The difficult situation will prompt the Chinese steel industry to reform its structure and upgrade the industry. The government plans to move some steel plants from inland to coastal areas and along the Yangtze River during the next five years, he said.
China will also move some steel plants out of large and medium-sized cities to improve the environment, he said.
A 2009 report from KPMG, an international accounting firm, says that because of increasing environmental pressure and the need to control logistical costs, the nation will gradually move its steel production capacity to coastal areas.
Prices of Indian ore with 63.5 percent ore content remained at $175-$177 per ton on Monday, including freight, unchanged from Friday, after hitting that six-month peak in November, according to the industry consultancy Mysteel.
India, the world's third-largest ore exporter, which cut ore supplies to China, banned exports in July during a crackdown on illegal mining in southern Karnataka state.

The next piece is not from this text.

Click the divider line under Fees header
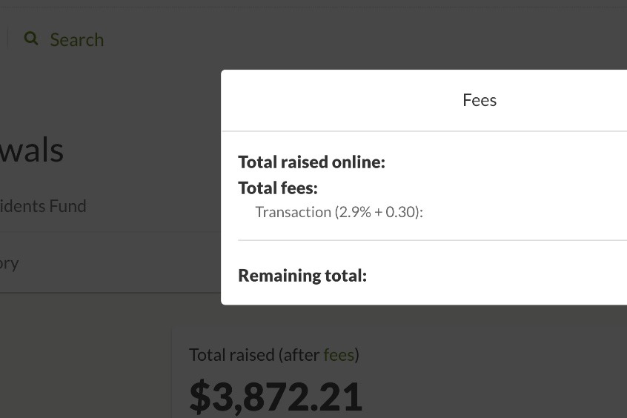This screenshot has height=418, width=627. (424, 130)
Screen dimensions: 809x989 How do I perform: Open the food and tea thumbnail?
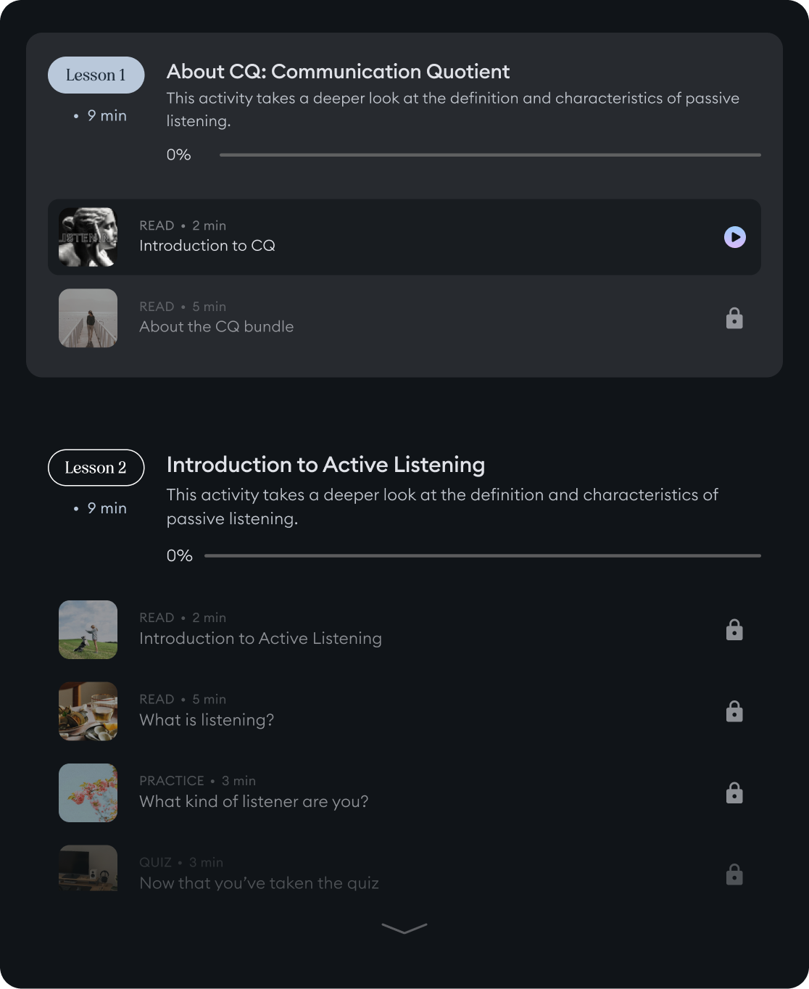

Chinese steel mills turned to domestic iron ore because it was cheaper than imports.
Domestic ore output increased 24.4 percent year-on-year in the first 10 months, and iron ore imports dropped 2.2 percent over the same period, according to data from the China Iron and Steel Association (CISA).
Chinese steel prices will climb on inflationary pressure, but steelmakers will still be under operational pressure next year due to rising raw-material costs and overcapacity despite the country's massive investment, said Zhang Lin, an analyst with Beijing Lange Steel Information Research Center.
Chinese steelmakers' profits have been declining since April.
The average profit ratio of Chinese medium- and large-sized mills was 2.68 percent for the first 10 months of this year, much lower than the average profitability of other Chinese industries, said CISA Vice-Chairman Luo Bingsheng.